_Data_
%%

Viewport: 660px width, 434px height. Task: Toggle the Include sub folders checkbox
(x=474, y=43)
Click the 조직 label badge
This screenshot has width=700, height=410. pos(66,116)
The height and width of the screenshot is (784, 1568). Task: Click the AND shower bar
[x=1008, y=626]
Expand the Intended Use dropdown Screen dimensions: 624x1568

%%
%%

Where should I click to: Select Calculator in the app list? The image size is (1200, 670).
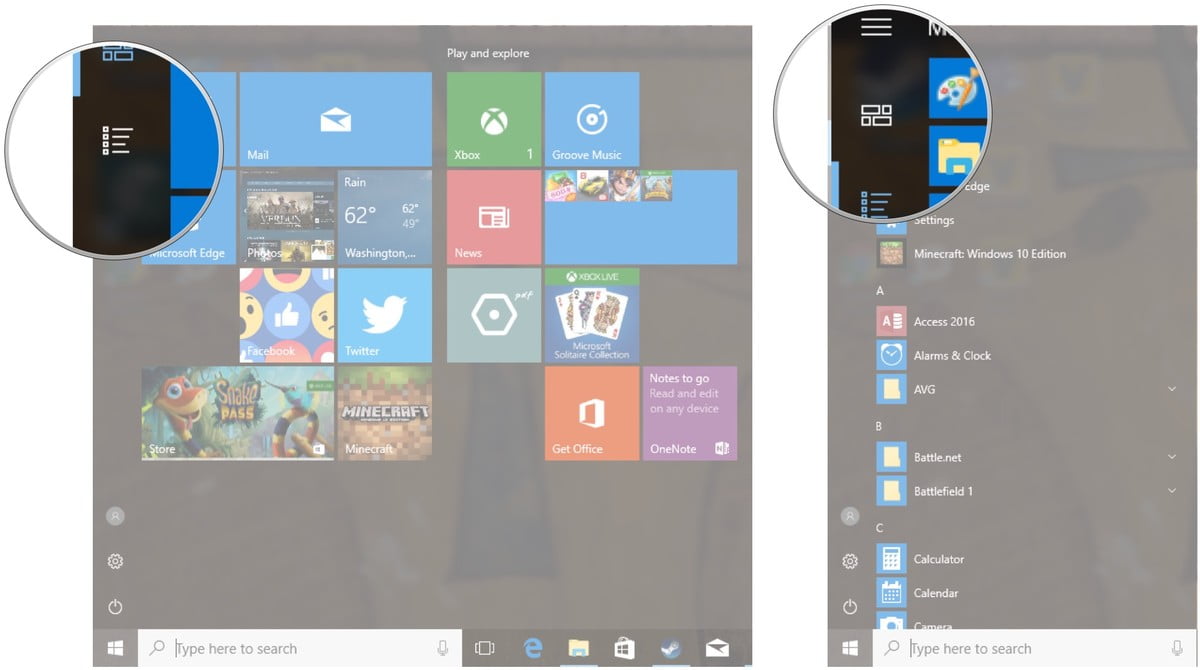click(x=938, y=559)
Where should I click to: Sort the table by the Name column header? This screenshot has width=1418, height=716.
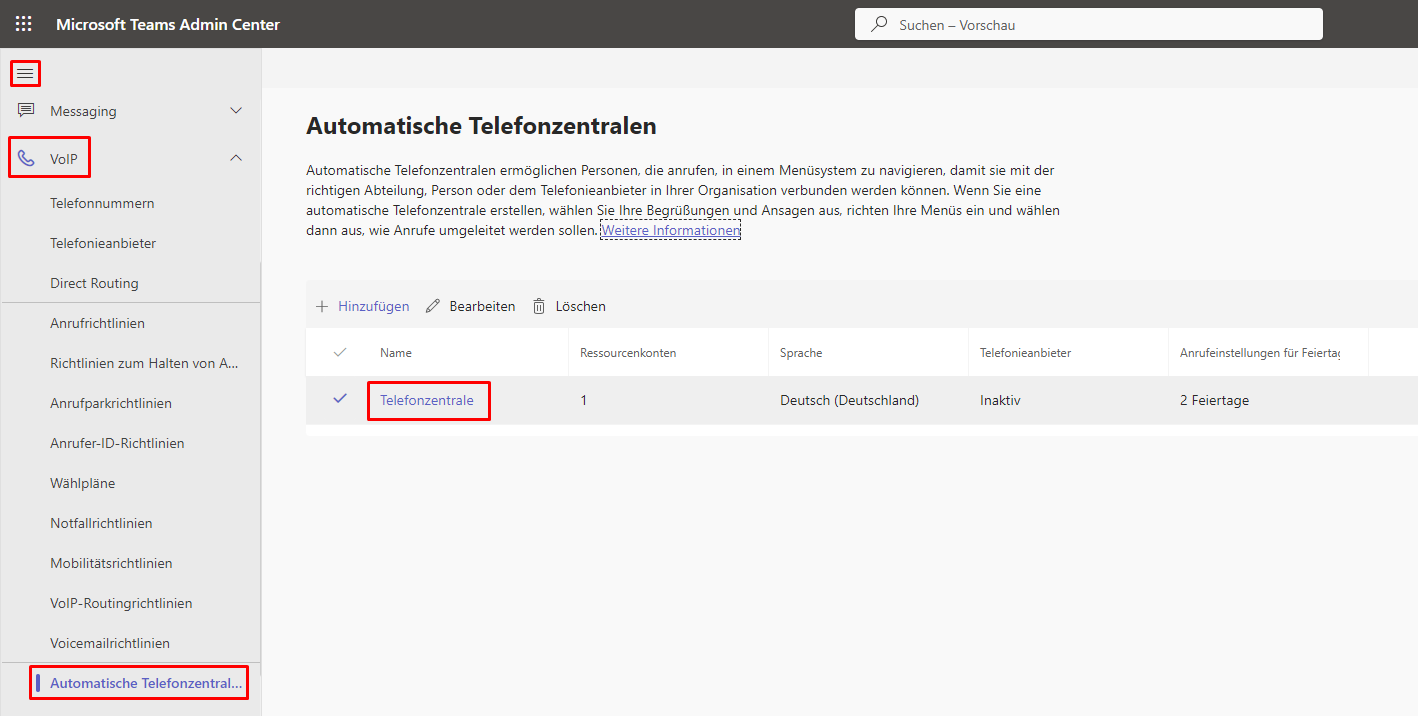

%%

_Directions_
Using the entries above, transcribe every line from the line containing "Where should I click to: Select" through the line containing "Where should I click to: Sort". Do not copy pictures.

_Exercise output_
Where should I click to: Select Calculator in the app list? The image size is (1200, 670).
click(x=938, y=559)
Where should I click to: Sort the table by the Name column header? This screenshot has width=1418, height=716.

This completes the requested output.